Jefferson meant to counter the smear campaign against him and
his Republican principles. But he also intended to soothe his
allies. "It was a political statement," Dreisbach writes,
"carefully crafted to reassure Jefferson's Baptist constituents in
New England of his continuing commitment to their religious
rights." In much of colonial America, where Congregationalism or
Anglicanism enjoyed tax support as state churches, Baptists
struggled as a beleaguered minority.
Their resentment fueled the political quest for religious
liberty. Jefferson agreed with these dissenters -- as did virtually
all the Founders -- that when government coerces conscience in
matters of faith it threatens both civic peace and the purity of
religion. That's why he begins the letter by insisting that
"religion is a matter which lies solely between Man and his God."
It was the same argument he used 17 years earlier in a "Bill for
Establishing Religious Freedom" in his native Virginia -- a
landmark victory made possible by massive evangelical
support.
Here was a view of the sanctity of conscience held as
tenaciously by Baptist preacher John Leland as it was by
Enlightenment leader John Locke. Jefferson's wall, Dreisbach
concludes, wasn't meant to bar religion from public life but to
prevent faith from being either politicized or tread upon by
government.
James Hutson, manuscript curator for the Library of Congress,
agrees. He says Jefferson placed great value on symbolic support to
religion. Two days after writing the letter, the president attended
church services in the House of Representatives, a practice he
would continue for years. He opened up federal buildings to a
variety of religious services. "It is no exaggeration to say that,
on Sundays in Washington during Thomas Jefferson's presidency, the
state became the church," Hutson says.
Jefferson was no closet Christian, nor did he approve of federal
subsidies for churches. He notoriously declined to proclaim
national days of thanksgiving. But government at all levels could
accommodate religious expression -- even worship services -- as
long as it was voluntary and the state didn't pick favorites.

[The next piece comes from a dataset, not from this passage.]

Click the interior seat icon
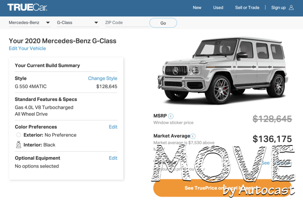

Jefferson saw no conflict between the First Amendment and the
availability of public property, public facilities and even
government personnel to religious bodies.
The reason went beyond mere politics. When Jefferson remarked
that no nation could be governed without religion, he did not have
in mind the corrupted variety of government churches. In this, he
argued exactly as the most pious Founders did: Religious belief --
freely chosen and given wide public space -- nurtured morality and
thus supported a free society.
That ought to make both the theocrats and the secularists uneasy. For Jefferson's wall between church and state was meant to serve a greater goal -- to promote and preserve religious liberty for Americans of all faiths.
Joseph Loconte is the William E. Simon fellow in religion and a free society at The Heritage Foundation, and a commentator for National Public Radio.